AS BI, AS GAY, AS TRAVA E AS
SAPATÃO
TÃO TUDO ORGANIZADA PRA FAZER REVOLUÇÃO!
[1] É
interessante a localização de sujeitos LGBTTI que não se encaixam na estética e
comportamentos “heterossexuais” em nichos de mercado, especialmente no
telemarketing – onde x atendente é objetificadx em sua voz – ou em áreas mais
ligadas ao estereótipo feminino – como moda, higiene e vestuário e outros
setores considerados extensões do ambiente doméstico. Essa concentração dxs
LGBTTI soma-se a diversas opressões, relacionadas à heteronormatividade,
cissexismo e machismo, moldando condições de trabalho que são precárias e
exploradoras, tendo na ausência de amparo dessxs trabalhador pelas legislações
trabalhistas vigentes o seu principal marco.
[2]
Travestis e transexuais são as pessoas que mais sofrem com a marginalização de
suas identidades de gênero. Segundo o Núcleo de Direitos Humanos e Cidadania
LGBT da UFMG (2013), 90 % dxs travestis e transexuais residentes em Belo Horizonte,
capital de Minas Gerais, já passaram pela prostituição ou nela ainda estão para
poderem pagar suas contas.
[3]
Até 1979, a
Organização Mundial de Saúde considerava a lesbianidade/homossexualidade como
transtornos psíquicos e comportamentais, e eram codificadas como doenças. Fruto
da pressão do movimento LGBTTI norte-americano e europeu, que tem como marco a
Revolta de Stonewall, xs conselheirxs da OMS retiraram o CID – Códico
Internacional de Doenças – relacionada à homoafetividade/homoerotismo,
legitimando a alcunha “homossexualidade” – sem o sufixo “ismo”, relacionado à
doença.
[4]
Frente à crise econômica de 2008 e seus impactos na economia brasileira, em
2011 o governo petista cortou 300 milhões de reais do orçamento destinado ao
combate ao machismo e homofobia, centralizados na Secretaria Nacional de
Direitos Humanos da Presidência da República.
[5]
Fundado em maio de 1978, o SOMOS – Grupo de Afirmação Homossexual foi a
primeira organização LGBTTI do Brasil, marcando a primeira onda desse movimento
no país. Composto inicialmente por mais de 20 pessoas, dentre sociais
democratas até trostkistas, surgiram em resposta aos impactos de Stonewall e a
efervescência político-sindical brasileira, que teve seu auge nos anos 80. Em
1979, no Dia dx Trabalhador, organizações sindicais do ABC paulista organizaram
um grande ato no Estádio na Vila Euclides, com mais de 80 mil pessoas. Metade
do SOMOS, composto por trabalhadorxs que estavam envolvidos nesse Ascenso sindical,
propôs fazer uma intervenção nesse importante ato, o que foi rechaçada pela
outra metade, por conta do medo da homofobia dxs trabalhadorxs presentes.

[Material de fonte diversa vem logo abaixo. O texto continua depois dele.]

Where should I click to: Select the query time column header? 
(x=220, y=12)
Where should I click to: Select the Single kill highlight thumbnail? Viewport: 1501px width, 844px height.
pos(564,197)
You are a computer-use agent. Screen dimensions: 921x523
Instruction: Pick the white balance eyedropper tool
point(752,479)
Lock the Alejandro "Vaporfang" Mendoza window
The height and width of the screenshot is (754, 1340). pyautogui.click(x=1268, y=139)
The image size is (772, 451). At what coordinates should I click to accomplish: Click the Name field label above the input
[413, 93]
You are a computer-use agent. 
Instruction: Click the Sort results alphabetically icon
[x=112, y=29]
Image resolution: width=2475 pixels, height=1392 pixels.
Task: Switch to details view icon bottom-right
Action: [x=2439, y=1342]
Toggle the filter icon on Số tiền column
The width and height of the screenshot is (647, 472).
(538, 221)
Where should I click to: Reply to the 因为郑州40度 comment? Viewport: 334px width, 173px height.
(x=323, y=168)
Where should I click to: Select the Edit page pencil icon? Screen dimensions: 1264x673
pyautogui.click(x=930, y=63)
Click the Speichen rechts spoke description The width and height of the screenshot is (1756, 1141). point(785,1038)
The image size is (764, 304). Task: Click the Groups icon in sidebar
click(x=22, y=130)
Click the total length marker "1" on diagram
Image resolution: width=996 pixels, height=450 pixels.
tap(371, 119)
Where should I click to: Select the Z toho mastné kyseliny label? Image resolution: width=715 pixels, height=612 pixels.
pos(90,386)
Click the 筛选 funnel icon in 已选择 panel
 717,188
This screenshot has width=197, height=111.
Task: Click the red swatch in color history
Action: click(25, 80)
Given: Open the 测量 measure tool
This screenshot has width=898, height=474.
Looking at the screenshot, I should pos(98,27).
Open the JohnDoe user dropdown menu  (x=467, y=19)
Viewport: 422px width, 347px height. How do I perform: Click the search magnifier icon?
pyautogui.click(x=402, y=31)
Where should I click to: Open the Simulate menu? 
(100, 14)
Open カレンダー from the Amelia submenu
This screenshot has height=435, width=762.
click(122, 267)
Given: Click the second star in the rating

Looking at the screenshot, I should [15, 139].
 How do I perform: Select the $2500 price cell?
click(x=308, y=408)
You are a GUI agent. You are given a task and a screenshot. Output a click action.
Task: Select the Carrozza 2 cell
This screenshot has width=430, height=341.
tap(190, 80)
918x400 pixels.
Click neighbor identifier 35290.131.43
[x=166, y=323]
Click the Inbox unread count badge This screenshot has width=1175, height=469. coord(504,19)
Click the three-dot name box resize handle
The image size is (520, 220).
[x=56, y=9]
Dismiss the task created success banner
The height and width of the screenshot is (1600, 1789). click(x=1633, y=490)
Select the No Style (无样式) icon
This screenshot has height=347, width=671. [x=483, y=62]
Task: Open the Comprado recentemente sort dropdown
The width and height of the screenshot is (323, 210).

Enquanto uma metade foi fazer piquinique, a outra partiu para o estádio, com
faixas e dizeres que denunciavam a homofobia na sociedade e a solidariedade com
a luta dxs trabalhadorxs. A resposta dxs presentes foi uma salva de palmas que
emociona até hoje xs lutadorxs que vivenciaram essa importante aliança.